Problem statement
I'd like every entry returned exactly as it is, with the images left out.

[Source data — start]

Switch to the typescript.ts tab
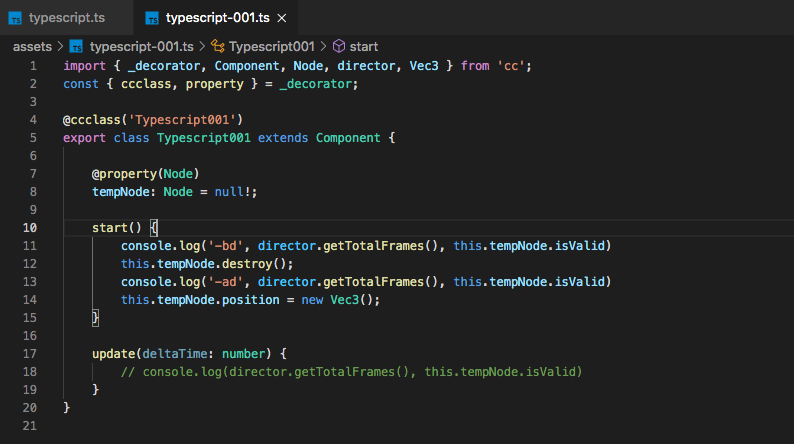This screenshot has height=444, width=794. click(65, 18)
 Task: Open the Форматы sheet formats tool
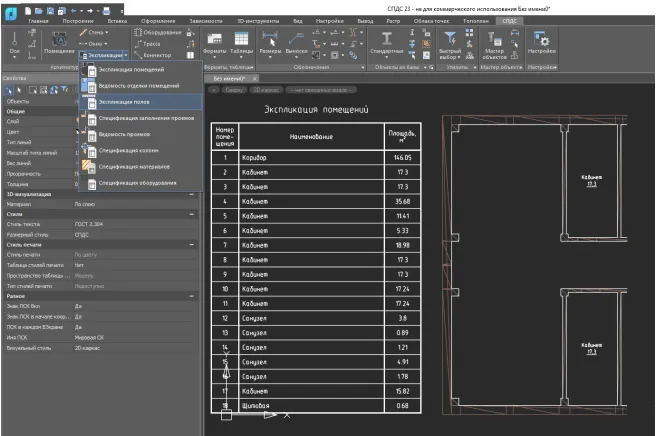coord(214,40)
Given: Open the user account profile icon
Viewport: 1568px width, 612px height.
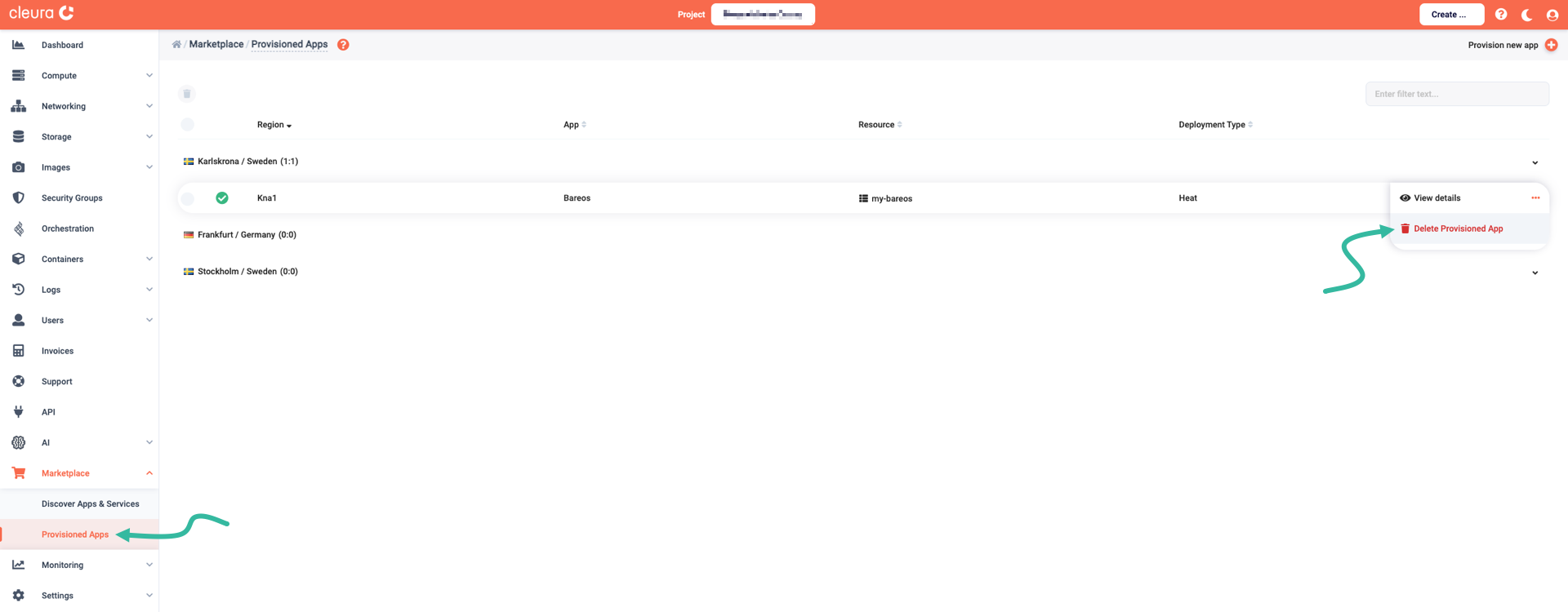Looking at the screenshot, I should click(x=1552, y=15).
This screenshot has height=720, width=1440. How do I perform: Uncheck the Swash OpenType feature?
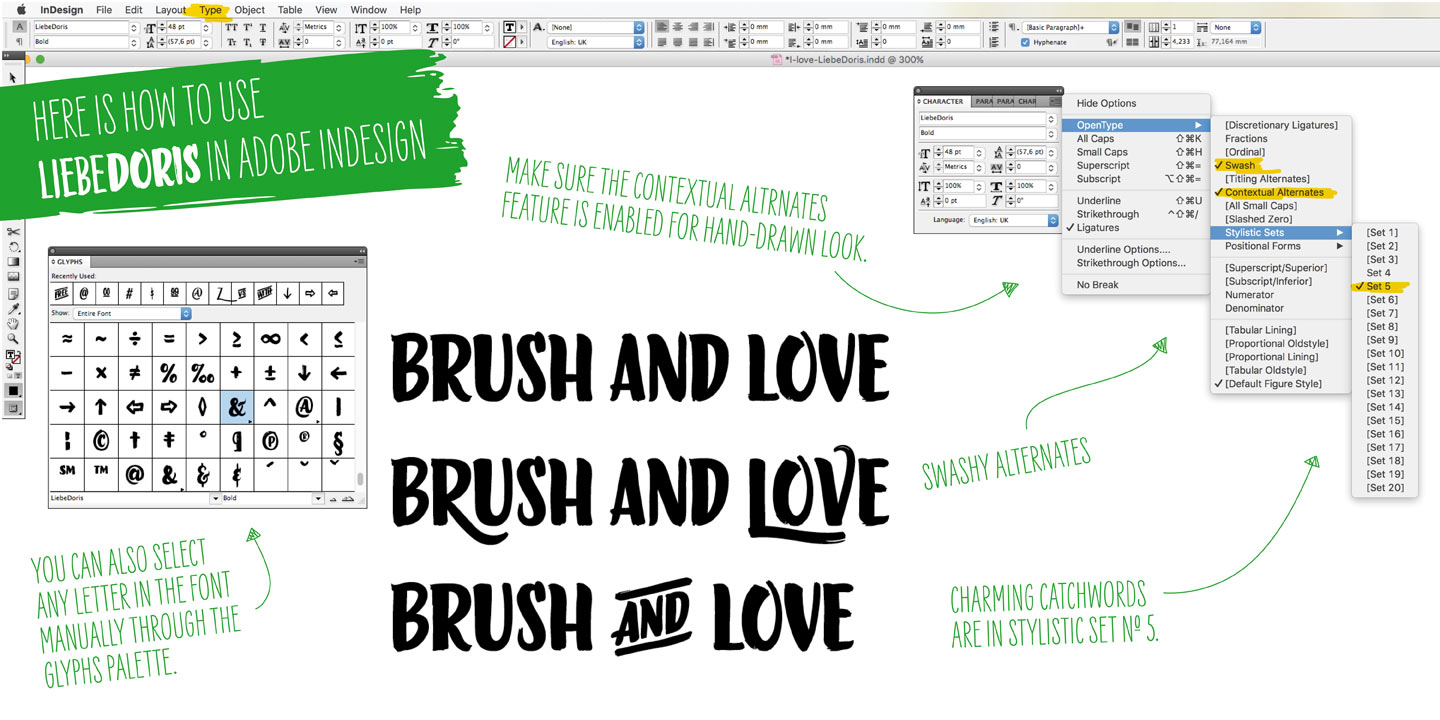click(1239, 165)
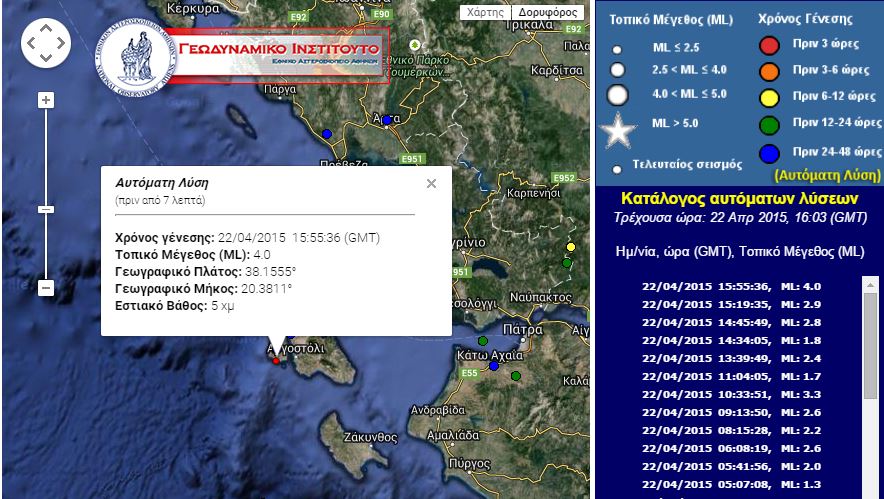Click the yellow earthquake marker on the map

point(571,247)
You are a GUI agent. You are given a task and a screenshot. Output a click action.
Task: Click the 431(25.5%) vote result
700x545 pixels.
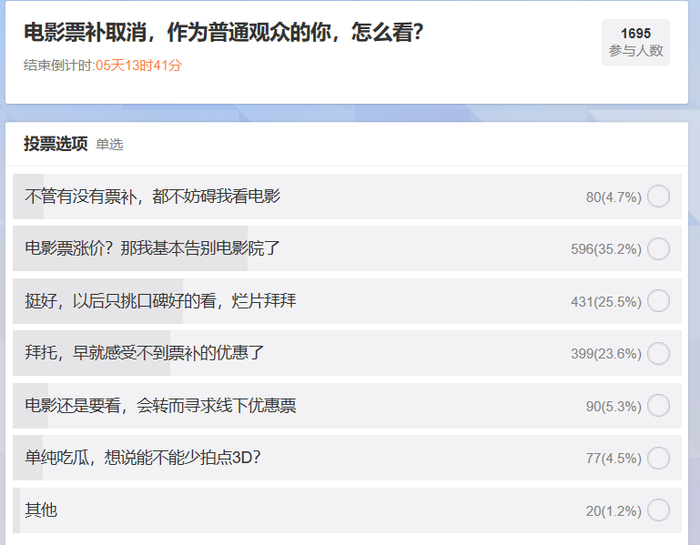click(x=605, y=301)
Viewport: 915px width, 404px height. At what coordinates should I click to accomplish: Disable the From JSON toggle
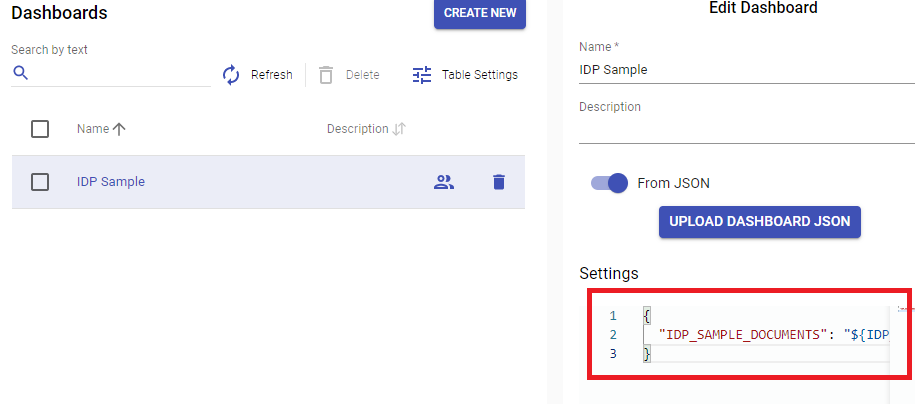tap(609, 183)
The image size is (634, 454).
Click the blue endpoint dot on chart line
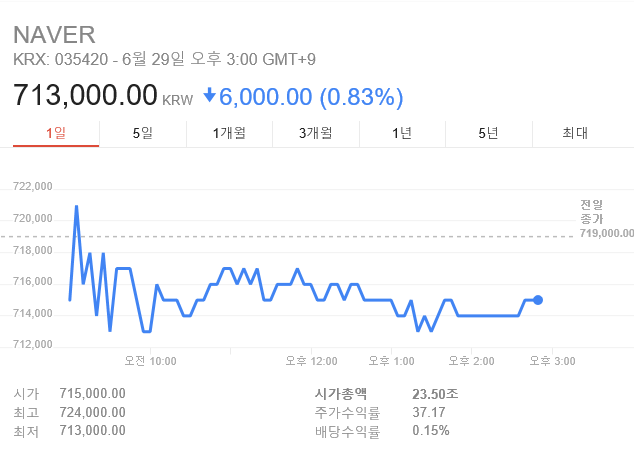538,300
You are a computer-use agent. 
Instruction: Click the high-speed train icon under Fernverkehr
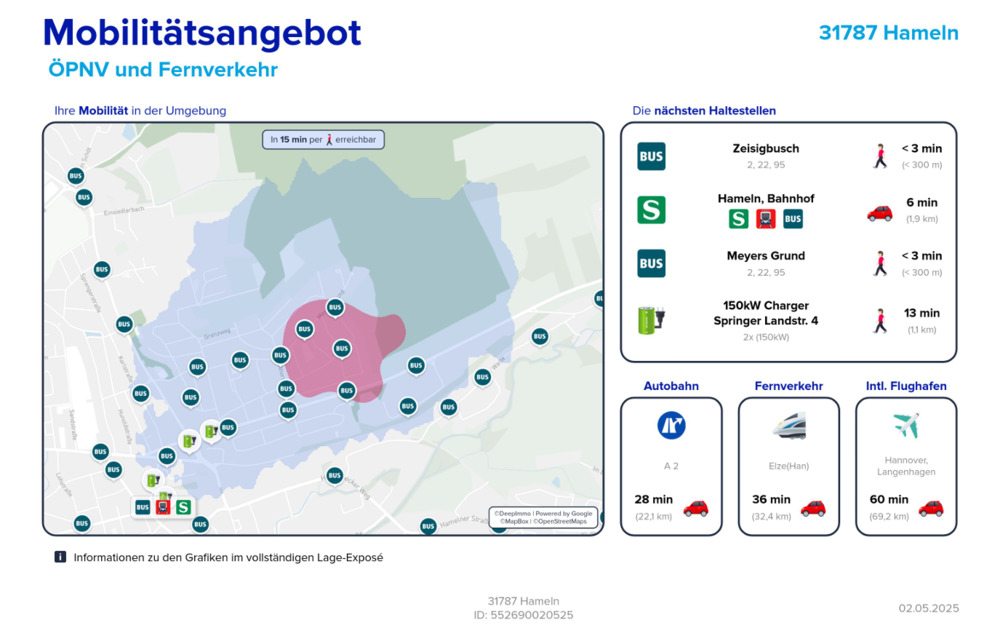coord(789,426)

[Source data — finish]

Written answer
Switch to the typescript.ts tab
This screenshot has height=444, width=794. click(65, 18)
 Task: Open the Форматы sheet formats tool
coord(214,40)
Given: Open the user account profile icon
Viewport: 1568px width, 612px height.
Looking at the screenshot, I should click(x=1552, y=15).
This screenshot has height=720, width=1440. How do I perform: Uncheck the Swash OpenType feature?
click(1239, 165)
Click the yellow earthquake marker on the map

point(571,247)
You are a GUI agent. You are given a task and a screenshot. Output a click action.
Task: Click the 431(25.5%) vote result
700x545 pixels.
click(x=605, y=301)
Viewport: 915px width, 404px height. At what coordinates should I click to accomplish: Disable the From JSON toggle
tap(609, 183)
The image size is (634, 454).
Click the blue endpoint dot on chart line
538,300
You are a computer-use agent. 
Instruction: Click the high-speed train icon under Fernverkehr
coord(789,426)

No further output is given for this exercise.